Cinquante-trois minutes pour neuf titres, le tout emballé derrière une pochette pas forcément terrible, voire un peu banale. Mais allons, tant qu’il y a le logo du groupe dessus, votre serviteur est content. Dès la première piste, « Kardven », on comprend effectivement que Loïc a voulu remettre une dose de colère dans son black metal celtisant. Non pas que la piste soit particulièrement brutale ou même hostile, mais elle témoigne d’une belle énergie qui fait plaisir à entendre, portée par les mélodies mine de rien assez complexes typiques du groupe. Belenos n’a jamais été du genre à faire tourner ses compositions sur trois riffs simples, et a même souvent prouvé aimer tricoter des morceaux aux progressions recherchées. L’ensemble est enthousiasmant et vigoureux, on y retrouve tout ce qui fait le Belenos qu’on aime. Les plages arpégées, les chœurs ombrageux, les accalmies menaçantes et les parties plus rentre-dedans. La production met d’ailleurs particulièrement en valeur les compositions, avec ses guitares épaisses et chaudes, sa basse lointaine et sa batterie vivante. Rien à redire, le son Belenos est là.

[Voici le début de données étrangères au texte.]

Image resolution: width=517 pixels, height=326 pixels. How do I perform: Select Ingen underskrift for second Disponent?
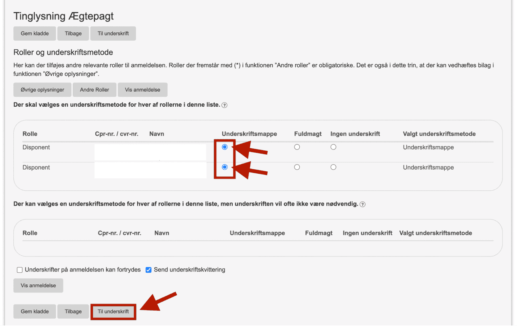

Le voyage est lancé, la Bretagne celtique s’est ouverte à nouveau sous les appels de Belenos, et les paysages déjà souvent arpentés s’allongent une nouvelle fois sous les yeux. L’excellente piste éponyme, avec son passage épique mangé de mélancolie, rappelle les plus beaux souvenirs de Spicilège, album chéri entre tous par votre serviteur. Il y a un talent chez Belenos qui ne se trouve que très rarement ailleurs, c’est celui de sonner vraiment païen. Pas besoin de faire résonner vingt-cinq instruments celtes traditionnels pour cela, Loïc se limite aux classiques du black metal, chante en breton et c’est tout. L’entière portée de son paganisme se trouve dans ses mélodies si reconnaissables, sa conviction et les ambiances qu’il parvient à faire naître.

Je chante les louanges de Belenos, et c’est peut-être fatigant, une telle béatitude. Pour tout avouer, aux premières écoutes, je trouvais l’album bon, mais pas marquant. Et factuellement, il faut admettre, comme déjà annoncé, qu’il n’arrive pas à la hauteur de ses grand frères. On peut également lui reprocher un manque de diversité ou de moments forts, si on l’écoute de manière trop superficielle. Mais quand on regarde bien, on se rend compte que toutes ces reproches seraient en fait assez malhonnêtes. L’album est simplement tellement cohérent, et on connaît si bien Belenos que l’on ne fait plus forcément attention à la richesse de la composition. C’est au bout de quatre ou cinq écoutes que votre serviteur aura enfin trouvé où se trouve la superbe dans cet album. C’est-à-dire nulle part, et partout à la fois.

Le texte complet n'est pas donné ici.